→ **Exercícios**:
[1] Responda com base no texto sobre crianças pequenas:
(a) Com que idade começou o trabalho como professora?
(b) O que Vinícius fazia cada vez que era contrariado?
(c) Em que funções passou a trabalhar em instituições diversas?
[2] Transcreva do texto sobre crianças pequenas o trecho que começa nas palavras "Trabalho em instituições" e termina depois das palavras "diziam sempre: Não!".

→ **Trecho do texto**:
***

Trabalho em instituições que atendem bebês e crianças pequenas há pelo menos vinte anos. Quando eu iniciei meu trabalho como professora, aos 19 anos, eu compreendia que algumas crianças precisavam um pouco mais de mim. Eram crianças que choravam muito, batiam, puxavam cabelos dos colegas, gritavam e me diziam sempre: Não!

Lembro-me de um garotinho chamado Vinícius. A cada vez que era contrariado se jogava no chão e chorava por um bom tempo. Eu esperava passar, e muitas vezes, por dentro eu dizia a mim mesma: Que força tem esse pequeno corpo que expressa com tanta veemência esse descontentamento. Lembro-me também de outro garotinho chamado Márcio. Certa vez mordeu com muita força um coleguinha. Precisei tirá-lo de cima do colega depois de colocar minha própria mão em sua boca para fazê-la abrir.

Naquela época, a minha própria história de vida me ajudava a entender que, para cada pessoa, situações diferentes geram reações diferentes. De uma forma ou de outra, eu sabia, por um conhecimento advindo primeiro de observação, que em determinadas épocas da vida da criança, comportamentos iriam aparecer e depois, desapareceriam ou diminuiriam. Meu interesse por estes comportamentos aumentou quando percebi que, ao meu redor, eram poucas as pessoas que suspeitavam que algumas manifestações da criança poderiam ser passageiras. Esse contingente de gente, preocupada com a desobediência e com as chamadas crianças agressivas, foi pouco a pouco aumentando quando passei a trabalhar em instituições diversas como consultora ou formadora de docentes.

***

→ **Registros listados**:
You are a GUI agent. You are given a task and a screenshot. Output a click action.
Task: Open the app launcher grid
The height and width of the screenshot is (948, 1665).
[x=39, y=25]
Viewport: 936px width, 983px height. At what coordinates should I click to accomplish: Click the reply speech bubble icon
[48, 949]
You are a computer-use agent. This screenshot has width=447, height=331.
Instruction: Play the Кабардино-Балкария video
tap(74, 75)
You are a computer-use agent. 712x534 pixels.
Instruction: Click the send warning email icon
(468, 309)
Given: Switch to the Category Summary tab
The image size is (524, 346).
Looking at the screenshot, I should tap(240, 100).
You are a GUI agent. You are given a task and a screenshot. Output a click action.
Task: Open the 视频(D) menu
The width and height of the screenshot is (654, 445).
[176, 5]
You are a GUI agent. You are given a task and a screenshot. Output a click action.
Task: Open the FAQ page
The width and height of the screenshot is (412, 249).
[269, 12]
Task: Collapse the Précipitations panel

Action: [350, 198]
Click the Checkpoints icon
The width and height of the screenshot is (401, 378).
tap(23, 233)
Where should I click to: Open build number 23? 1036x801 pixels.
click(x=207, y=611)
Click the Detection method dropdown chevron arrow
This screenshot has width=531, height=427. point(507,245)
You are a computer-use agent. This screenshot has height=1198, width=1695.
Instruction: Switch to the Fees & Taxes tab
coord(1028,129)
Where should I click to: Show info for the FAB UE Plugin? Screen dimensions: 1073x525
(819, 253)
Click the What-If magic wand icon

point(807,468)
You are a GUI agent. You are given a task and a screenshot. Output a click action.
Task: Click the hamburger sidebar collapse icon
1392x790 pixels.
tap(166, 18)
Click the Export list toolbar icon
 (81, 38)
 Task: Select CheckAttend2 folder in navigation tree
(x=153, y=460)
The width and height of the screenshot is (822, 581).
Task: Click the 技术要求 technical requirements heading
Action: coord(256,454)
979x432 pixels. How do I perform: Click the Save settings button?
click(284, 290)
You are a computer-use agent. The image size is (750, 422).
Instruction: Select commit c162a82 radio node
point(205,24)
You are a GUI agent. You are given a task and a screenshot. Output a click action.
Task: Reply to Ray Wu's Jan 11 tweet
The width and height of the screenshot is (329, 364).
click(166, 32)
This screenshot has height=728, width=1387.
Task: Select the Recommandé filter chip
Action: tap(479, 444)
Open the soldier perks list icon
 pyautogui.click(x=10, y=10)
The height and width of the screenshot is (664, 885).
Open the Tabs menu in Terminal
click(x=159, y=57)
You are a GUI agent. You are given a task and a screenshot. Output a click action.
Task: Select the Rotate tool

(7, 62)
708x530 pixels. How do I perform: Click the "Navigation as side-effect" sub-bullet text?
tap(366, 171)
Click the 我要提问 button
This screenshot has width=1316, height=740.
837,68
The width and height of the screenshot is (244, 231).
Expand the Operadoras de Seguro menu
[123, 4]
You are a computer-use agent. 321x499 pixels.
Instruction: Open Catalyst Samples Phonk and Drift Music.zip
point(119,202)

***

→ **Resultados**:
[1]
(a) Aos 19 anos.
(b) Jogava-se no chão e chorava por um bom tempo.
(c) Como consultora ou formadora de docentes.

[2]
Trabalho em instituições que atendem bebês e crianças pequenas há pelo menos vinte anos. Quando eu iniciei meu trabalho como professora, aos 19 anos, eu compreendia que algumas crianças precisavam um pouco mais de mim. Eram crianças que choravam muito, batiam, puxavam cabelos dos colegas, gritavam e me diziam sempre: Não!